Findings from a recent study suggest that the presence of negative myoclonus may serve as a diagnostic clue for progressive myoclonus ataxia, suggesting the presence of genetic disorders.
Marina A.J. Tijssen, MD, PhD
(Credit: University of Groningen)
In a newly published study in Movement Disorders, patients with progressive myoclonus ataxia (PMA) affected by negative myoclonus (NM), an involuntary movement caused by a sudden interruption of muscular activity, demonstrated a more severe motor phenotype with frequent falls and severe gait problems than those absent of NM. These findings suggest that NM might cause a relevant impairment in this patient population, further stressing the importance of neurophysiological examination for detecting NM that could be missed on clinical examination.1
Among patients with PMA (n = 14), NM was present in 6 (NM+) patients and absent in 8 (NM-) patients. The main differences between the 2 groups were frequency of falls (NM+: 6/6 vs. NM−: 3/8 individuals), and drug resistant-myoclonus (NM+: 4/5 vs. NM−: 1/8). Notably, investigators also observed differences in severity of ataxia (NM+: 21.1 [±4.95] vs. NM−: 14.8 [±10.1]), and myoclonus (NM+: 80 [±24.3] vs. NM−: 38.4 [±13.6]). In addition, motor disability was higher in NM+ (4.3 [±0.74]) compared with NM− patients (2.5 [±1.2]).
Investigators retrospectively collected clinical, neurophysiological, and genetic data from 14 patients diagnosed with PMA based on refined criteria2 from the University Medical Centre Groningen Expertise Center Movement Disorder Groningen. Conducted by senior author Marina A.J. Tijssen, MD, PhD, professor of neurology at University of Groningen in The Netherlands, and colleagues, neurophysiological examination included video-electromyography-accelerometry assessment among all of the patients and electroencephalography (EEG) examination was performed on only 13 of the participants. Authors noted that jerk-locked or silent period-locked back-averaging and cortico-muscular coherence analysis assisted with the classification of myoclonus among the participants.
The genetic background of patients who had NM+ included GOSR2 and SEMA6B and those who had NM- included ATM, KCNC3, NUS1, STPBN2, and GOSR2. Authors noted that NM frequently was isolated or combined with a preceding positive myoclonus (PM) in 6 of 14 patients with PMA (42.8%) and that the silent-period length revealed between 88 and 194 ms. In only 2 cases, researchers reported that EEG epileptiform discharges were associated with NM. In additional findings, investigators noted that PM was classified as cortical myoclonus in 5 NM+ patients and 2 NM- patients by performing EEG inspection, jerk-locked back-averaging, or CMC analysis.
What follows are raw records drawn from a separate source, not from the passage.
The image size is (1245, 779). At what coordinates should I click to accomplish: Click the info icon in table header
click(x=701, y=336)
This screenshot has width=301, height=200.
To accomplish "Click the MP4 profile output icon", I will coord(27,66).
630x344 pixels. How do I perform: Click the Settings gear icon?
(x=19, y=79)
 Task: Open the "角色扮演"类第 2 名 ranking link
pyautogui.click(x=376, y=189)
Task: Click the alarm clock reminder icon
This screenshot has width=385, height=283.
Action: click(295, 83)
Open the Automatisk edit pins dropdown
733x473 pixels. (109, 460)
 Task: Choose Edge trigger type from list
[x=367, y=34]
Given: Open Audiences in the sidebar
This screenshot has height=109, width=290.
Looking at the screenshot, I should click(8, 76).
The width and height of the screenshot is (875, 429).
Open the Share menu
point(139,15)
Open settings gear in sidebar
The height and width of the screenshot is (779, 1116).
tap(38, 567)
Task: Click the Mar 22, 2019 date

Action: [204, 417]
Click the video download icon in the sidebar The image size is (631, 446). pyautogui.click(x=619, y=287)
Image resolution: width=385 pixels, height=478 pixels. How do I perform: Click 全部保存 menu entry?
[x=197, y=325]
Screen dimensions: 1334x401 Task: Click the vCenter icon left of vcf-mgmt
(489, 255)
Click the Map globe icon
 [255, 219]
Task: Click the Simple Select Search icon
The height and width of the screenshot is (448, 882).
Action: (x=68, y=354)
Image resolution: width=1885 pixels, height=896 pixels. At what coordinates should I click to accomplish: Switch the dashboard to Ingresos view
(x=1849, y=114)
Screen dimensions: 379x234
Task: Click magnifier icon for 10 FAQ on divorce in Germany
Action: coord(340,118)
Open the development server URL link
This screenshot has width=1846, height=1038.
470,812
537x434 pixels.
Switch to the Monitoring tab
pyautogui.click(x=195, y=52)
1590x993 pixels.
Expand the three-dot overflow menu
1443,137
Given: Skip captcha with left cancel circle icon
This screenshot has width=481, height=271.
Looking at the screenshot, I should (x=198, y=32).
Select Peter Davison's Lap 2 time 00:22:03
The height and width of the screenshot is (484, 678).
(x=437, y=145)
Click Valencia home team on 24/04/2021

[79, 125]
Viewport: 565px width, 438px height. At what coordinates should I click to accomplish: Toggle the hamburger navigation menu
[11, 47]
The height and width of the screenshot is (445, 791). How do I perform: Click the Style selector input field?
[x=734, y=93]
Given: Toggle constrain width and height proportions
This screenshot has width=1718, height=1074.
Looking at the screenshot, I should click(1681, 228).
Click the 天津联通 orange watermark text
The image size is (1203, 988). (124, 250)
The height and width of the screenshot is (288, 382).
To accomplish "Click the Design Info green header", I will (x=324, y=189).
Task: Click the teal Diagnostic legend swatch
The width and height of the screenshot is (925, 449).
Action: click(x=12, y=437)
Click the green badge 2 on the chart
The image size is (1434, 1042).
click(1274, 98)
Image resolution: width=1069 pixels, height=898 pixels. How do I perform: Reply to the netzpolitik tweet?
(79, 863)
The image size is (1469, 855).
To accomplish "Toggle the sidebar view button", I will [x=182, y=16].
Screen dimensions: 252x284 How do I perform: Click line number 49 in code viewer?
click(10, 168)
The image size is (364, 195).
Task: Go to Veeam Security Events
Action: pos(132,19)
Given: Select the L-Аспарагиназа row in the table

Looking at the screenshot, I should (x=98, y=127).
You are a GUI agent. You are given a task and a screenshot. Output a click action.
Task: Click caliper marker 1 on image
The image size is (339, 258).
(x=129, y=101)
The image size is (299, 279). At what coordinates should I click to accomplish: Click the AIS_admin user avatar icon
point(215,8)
All told, limitations of the study included the relatively small cohort of patients and only 1 genetic defect (GOSR2) was represented more compared with the other disorders. Authors also noted that although the silent period-locked was not possible or negative in some patients, it does not exclude the cortical origin of myoclonus as an EEG cortical correlate could be revealed using a higher number of jerks/silent periods. Additionally, investigators emphasized the challenge of determining the precise impact of NM on overall motor disability in patients with PMA since ataxia and PM by itself can contribute to motor disability.
Overall, authors noted that this study supports conducting neurophysiological studies for detecting NM, especially if it is in combination with PM. Tijssen and colleagues highlighted that NM in PMA arises from cortical areas but in rare cases potential cortical–subcortical interaction could play a role in its genesis. Therefore, investigators recommended that further research is needed to better delineate the electrophysiological characteristics and classification of NM. In clinical practice, authors underscored that NM should be actively sought in patients with ataxia and PM since it may significantly impact the motor phenotype and clinical burden of the patients.